Hate-filled messages sent to students at South Jersey school

Vile messages filled with hate were sent to students at a South Jersey school. Now, a mom is afraid to send her daughter to class. Parents tell FOX 29 they feel like they were left in the dark and the school should have told them sooner.

"I would have left work and I would have went and got her." This parent, who does not want to be identified, says she never learned of a group message that threatened African-American students at Salem County's Woodstown High School.

"I was very sad as a parent that my daughter was there all day going through that and I didn't know," she said.

FOX 29 obtained the messages involving students at Woodstown High, threatening violence. Another message uses the n-word.

This parent's daughter is bi-racial.

"She said students were upset.They were segregating themselves.They were not talking to each other. White students weren't talking to African-American students."

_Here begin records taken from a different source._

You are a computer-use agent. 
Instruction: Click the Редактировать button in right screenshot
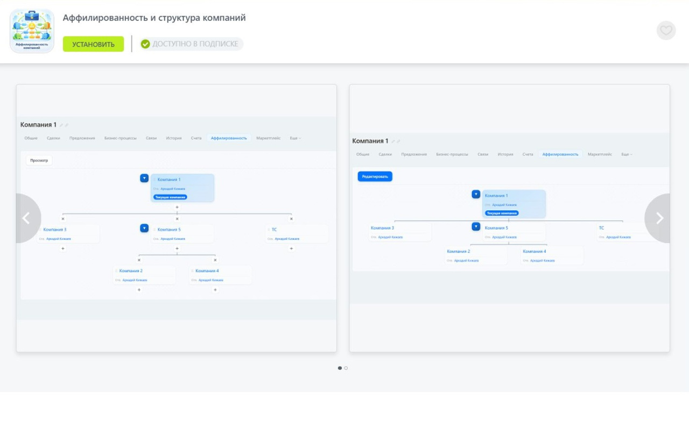(x=375, y=176)
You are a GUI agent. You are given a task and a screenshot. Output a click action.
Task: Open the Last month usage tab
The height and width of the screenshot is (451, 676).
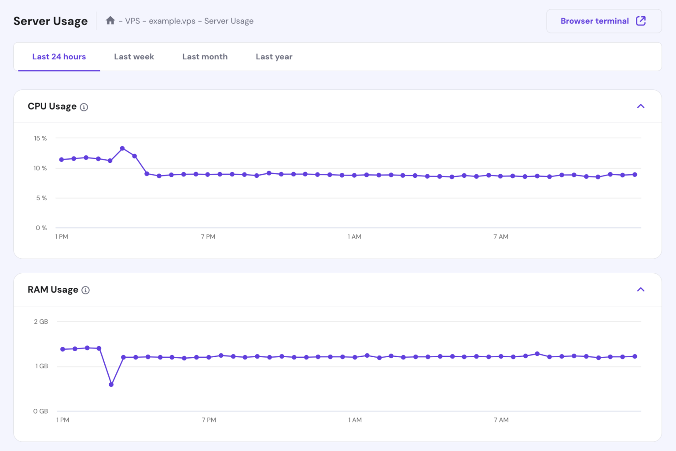tap(205, 56)
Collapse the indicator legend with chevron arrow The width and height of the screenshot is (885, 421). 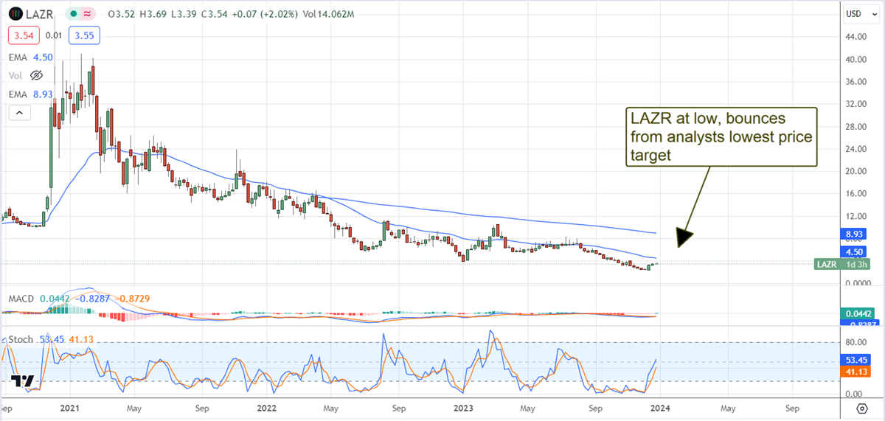(x=19, y=113)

"There were horrible words, mortifying words posted," Superintendent Virginia Grossman said.

Superintendent Grossman says the racist messages were made on Monday and that the Woodstown-Pilesgrove administration did not learn of them until Thursday.

The district finally told parents about it in a recorded message released Friday. "This incident was fully-investigated, we followed our protocols and discipline was administered accordingly."

Parents say school officials have known about it and acted much sooner.

"They could have let us know that there was an incident of threatening nature and give us parents a chance to decide whether or not we needed to come pick up our children if we felt like the environment was unsafe," the parents said.

"If something is immediate. Parents are immediately contacted. This was quite different from that," Superintendent Grossman said.